## [What the exercise asks]
Every line of the entries that holds the word "chevron" is to be copied.

## [Supplied data]
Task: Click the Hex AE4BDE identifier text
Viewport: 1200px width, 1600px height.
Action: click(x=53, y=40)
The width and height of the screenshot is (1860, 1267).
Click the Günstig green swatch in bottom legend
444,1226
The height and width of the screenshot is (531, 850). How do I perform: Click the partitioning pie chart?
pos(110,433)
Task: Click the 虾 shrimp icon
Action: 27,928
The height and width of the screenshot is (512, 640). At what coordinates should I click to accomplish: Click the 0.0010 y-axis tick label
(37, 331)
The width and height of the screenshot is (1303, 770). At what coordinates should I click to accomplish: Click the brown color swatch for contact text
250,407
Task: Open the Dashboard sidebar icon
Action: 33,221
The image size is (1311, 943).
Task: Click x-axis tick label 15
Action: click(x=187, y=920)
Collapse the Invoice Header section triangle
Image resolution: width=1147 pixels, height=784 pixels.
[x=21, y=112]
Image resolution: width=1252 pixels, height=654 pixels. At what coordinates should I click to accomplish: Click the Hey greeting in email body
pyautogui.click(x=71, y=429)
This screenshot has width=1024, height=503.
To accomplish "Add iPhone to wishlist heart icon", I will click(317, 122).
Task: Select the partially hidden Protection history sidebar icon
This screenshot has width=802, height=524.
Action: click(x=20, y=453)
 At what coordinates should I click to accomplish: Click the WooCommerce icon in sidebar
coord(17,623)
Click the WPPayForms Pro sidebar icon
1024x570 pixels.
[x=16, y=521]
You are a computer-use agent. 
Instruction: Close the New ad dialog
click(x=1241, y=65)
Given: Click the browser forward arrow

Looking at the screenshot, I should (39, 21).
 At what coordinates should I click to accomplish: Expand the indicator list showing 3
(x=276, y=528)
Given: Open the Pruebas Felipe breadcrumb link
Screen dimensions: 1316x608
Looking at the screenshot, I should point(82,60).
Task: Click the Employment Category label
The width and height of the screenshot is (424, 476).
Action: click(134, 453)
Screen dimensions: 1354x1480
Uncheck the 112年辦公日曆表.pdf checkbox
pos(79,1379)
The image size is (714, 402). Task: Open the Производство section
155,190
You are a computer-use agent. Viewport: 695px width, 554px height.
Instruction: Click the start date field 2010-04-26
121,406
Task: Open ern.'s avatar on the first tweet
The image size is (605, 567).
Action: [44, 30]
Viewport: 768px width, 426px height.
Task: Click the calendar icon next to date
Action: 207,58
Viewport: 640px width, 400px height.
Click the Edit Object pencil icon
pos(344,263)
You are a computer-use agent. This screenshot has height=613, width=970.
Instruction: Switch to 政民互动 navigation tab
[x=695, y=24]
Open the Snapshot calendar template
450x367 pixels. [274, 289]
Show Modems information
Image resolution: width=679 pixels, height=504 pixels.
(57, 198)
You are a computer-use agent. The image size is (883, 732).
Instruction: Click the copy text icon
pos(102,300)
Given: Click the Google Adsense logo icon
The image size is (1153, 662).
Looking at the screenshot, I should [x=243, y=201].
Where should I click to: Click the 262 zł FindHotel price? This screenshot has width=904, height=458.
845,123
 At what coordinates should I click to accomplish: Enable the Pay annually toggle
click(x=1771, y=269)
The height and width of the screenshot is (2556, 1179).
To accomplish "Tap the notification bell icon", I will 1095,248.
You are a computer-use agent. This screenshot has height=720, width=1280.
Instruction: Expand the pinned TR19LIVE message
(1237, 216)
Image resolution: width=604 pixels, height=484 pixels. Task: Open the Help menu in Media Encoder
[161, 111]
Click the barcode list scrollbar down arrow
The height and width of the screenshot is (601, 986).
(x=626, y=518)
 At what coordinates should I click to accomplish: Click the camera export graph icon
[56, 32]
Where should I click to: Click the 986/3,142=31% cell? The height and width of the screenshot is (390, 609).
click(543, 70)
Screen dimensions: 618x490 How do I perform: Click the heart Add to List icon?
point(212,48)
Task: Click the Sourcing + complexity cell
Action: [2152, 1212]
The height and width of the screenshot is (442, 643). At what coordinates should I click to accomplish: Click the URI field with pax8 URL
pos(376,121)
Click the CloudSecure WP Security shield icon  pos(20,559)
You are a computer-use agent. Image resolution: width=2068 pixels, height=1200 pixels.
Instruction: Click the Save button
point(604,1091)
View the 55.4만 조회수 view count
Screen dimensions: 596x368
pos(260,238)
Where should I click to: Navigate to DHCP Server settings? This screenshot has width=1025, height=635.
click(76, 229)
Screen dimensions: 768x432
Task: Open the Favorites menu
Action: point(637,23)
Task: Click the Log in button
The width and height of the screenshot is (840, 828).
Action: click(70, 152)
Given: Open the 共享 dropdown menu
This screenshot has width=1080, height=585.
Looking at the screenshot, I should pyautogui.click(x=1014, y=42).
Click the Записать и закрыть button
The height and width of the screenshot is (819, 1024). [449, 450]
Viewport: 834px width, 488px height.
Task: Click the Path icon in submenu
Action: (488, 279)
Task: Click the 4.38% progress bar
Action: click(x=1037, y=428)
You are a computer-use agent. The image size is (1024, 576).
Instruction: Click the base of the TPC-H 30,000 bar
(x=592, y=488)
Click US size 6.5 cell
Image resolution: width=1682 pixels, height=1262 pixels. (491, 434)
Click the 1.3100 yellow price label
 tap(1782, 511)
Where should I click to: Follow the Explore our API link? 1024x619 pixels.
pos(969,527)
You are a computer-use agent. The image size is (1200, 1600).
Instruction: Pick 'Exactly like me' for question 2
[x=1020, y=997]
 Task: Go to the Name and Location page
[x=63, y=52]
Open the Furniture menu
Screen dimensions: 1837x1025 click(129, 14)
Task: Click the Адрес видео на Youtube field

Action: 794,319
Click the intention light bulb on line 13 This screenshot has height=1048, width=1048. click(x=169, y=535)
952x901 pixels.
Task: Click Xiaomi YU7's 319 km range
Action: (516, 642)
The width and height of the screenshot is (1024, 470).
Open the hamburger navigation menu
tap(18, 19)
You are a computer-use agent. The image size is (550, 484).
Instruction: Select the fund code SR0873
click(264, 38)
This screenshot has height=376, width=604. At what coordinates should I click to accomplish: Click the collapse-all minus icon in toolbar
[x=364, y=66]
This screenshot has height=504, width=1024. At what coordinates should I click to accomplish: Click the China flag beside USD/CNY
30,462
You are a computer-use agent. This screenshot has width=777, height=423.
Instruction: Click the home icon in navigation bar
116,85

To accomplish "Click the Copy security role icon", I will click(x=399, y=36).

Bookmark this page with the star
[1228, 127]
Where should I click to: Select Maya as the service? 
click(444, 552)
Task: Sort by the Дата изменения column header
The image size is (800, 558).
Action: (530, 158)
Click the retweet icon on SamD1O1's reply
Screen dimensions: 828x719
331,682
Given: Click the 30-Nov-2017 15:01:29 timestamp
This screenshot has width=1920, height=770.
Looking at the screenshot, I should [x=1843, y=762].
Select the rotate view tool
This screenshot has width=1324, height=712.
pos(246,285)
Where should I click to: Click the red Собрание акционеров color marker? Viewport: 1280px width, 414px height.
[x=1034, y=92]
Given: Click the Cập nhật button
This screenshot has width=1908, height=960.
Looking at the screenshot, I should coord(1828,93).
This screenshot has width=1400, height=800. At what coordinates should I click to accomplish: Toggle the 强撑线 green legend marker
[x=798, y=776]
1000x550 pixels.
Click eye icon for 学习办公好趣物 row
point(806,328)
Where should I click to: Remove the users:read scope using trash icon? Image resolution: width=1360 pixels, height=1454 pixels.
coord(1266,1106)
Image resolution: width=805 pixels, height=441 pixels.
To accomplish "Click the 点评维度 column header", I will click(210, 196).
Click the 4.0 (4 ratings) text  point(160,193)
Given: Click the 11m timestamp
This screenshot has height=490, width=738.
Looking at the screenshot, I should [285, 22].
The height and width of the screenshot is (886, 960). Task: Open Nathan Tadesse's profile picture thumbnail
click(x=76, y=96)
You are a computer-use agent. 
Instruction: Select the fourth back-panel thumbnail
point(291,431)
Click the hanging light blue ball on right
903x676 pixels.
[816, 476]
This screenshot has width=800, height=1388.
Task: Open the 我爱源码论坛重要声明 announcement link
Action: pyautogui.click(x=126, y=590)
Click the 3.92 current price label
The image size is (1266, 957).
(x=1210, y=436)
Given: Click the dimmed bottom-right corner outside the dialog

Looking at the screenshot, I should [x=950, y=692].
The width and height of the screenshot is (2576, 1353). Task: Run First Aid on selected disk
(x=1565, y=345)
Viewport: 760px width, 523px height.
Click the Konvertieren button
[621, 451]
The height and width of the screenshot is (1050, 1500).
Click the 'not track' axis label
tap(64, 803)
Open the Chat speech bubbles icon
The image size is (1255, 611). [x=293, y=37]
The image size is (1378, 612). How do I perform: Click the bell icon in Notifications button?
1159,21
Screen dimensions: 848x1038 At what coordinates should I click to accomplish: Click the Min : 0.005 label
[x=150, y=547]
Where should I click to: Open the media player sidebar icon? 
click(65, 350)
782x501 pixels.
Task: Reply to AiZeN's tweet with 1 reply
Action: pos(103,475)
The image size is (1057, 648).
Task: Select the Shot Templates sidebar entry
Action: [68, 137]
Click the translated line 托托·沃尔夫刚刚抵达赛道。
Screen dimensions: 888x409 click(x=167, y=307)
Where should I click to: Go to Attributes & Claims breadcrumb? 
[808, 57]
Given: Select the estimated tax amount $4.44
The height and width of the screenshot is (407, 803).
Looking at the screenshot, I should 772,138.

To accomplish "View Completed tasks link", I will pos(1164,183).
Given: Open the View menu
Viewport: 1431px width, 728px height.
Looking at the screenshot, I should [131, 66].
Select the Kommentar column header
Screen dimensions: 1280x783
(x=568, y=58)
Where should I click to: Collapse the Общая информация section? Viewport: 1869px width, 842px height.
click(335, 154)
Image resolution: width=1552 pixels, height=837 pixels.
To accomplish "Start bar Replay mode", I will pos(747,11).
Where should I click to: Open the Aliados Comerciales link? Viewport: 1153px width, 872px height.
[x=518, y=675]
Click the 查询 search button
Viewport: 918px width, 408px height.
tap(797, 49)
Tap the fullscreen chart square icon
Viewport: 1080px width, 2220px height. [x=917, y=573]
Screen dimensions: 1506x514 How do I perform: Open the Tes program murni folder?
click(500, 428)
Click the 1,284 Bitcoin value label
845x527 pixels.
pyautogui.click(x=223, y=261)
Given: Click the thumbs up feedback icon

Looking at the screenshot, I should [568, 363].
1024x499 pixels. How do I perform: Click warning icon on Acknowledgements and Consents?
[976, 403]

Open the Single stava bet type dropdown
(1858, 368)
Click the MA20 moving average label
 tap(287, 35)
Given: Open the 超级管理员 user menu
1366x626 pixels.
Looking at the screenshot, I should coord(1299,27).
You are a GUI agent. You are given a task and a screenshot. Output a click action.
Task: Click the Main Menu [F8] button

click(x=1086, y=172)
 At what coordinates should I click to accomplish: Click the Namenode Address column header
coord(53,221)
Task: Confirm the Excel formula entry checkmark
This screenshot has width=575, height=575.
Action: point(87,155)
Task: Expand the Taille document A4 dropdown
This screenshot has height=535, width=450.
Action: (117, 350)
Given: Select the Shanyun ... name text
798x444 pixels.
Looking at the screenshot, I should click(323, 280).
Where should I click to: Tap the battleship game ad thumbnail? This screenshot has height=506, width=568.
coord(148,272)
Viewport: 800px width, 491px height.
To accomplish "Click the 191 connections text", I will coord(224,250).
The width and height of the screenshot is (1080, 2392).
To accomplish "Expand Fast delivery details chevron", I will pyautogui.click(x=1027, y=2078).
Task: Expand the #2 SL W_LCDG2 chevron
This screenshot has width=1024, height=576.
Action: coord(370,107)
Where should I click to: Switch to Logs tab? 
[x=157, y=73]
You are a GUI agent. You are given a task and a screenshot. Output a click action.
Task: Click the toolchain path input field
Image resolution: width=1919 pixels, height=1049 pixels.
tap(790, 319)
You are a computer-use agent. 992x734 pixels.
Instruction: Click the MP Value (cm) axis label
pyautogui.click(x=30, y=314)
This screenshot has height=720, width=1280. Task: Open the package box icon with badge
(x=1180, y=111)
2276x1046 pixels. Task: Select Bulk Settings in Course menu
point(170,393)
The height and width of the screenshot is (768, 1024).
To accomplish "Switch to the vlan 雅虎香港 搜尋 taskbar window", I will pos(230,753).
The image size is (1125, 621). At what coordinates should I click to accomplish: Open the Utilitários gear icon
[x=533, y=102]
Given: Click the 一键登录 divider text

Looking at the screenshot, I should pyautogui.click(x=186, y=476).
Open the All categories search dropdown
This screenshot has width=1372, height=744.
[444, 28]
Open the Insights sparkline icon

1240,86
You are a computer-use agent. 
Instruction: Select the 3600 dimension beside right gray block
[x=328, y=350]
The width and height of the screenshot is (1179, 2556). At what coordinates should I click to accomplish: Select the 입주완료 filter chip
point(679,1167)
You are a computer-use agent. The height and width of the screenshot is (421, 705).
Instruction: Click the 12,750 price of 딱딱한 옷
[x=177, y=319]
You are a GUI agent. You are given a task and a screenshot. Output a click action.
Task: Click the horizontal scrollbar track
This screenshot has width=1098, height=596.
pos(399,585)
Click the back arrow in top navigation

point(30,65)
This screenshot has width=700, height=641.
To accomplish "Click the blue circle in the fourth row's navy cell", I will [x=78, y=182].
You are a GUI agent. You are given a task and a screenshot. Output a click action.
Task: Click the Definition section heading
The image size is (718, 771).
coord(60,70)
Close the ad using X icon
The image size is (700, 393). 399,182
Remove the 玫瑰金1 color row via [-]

## [Response to the task]
To accomplish "Expand Fast delivery details chevron", I will pyautogui.click(x=1027, y=2078).
Task: Expand the #2 SL W_LCDG2 chevron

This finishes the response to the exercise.